Knee Osteoarthritis in Runners
In June this year, a prominent arthritis researcher from the UK wrote an article in the prestigious British Journal of Sports Medicine on the topic of ‘does running cause knee arthritis?’
It turns out there’s good news and bad news.
The Good News
Overall it appears that ‘recreational’ running is not a risk factor for knee osteoarthritis (OA). Now, before we get carried away, this needs to be defined a little better.
Figure – Knee osteoarthritis is multi-tissue disorder of the joint.
Firstly, when they refer to ‘recreational’ runners the authors are referring to essentially anyone who isn’t being paid or endorsed to run. Roughly speaking, this refers to those who are slower than a 2hr 45min marathon pace – which is great because this represents probably 95% of the running population! However, this is conditional that you haven’t had a significant knee injury, such as previous cartilage or ACL injury.

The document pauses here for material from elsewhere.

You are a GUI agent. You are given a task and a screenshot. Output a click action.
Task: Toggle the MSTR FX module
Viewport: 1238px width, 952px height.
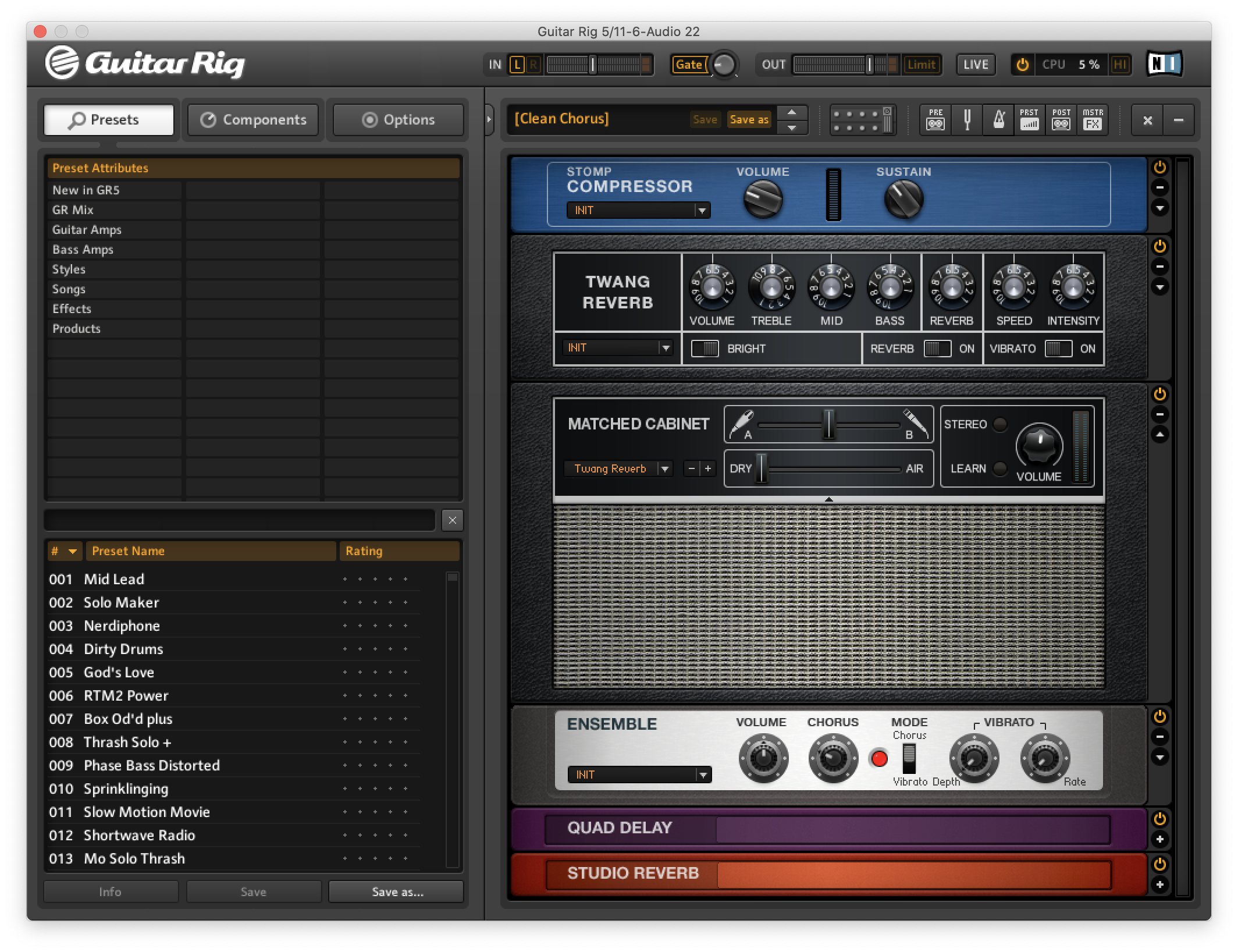pyautogui.click(x=1093, y=120)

Now we should also clarify this is referring to the risk of developing OA in someone who currently does not have the condition; it is not referring to the risk of furthering the progression of someone already affected.
The Bad News
Due to limitations in OA research, the good news part of this story isn’t definitive. For instance, very few of the studies actually followed a big group of people (including runners) over a period of time to determine who did or didn’t get OA; instead they looked at patterns in the people with and without OA to determine whether running presented a risk. In other words, we can make an educated guess that running isn’t bad for your knee, but we’re not certain.
Bottom line: There’s nothing to suggest that running causes OA! At least for the majority of us with healthy knees at the recreational level.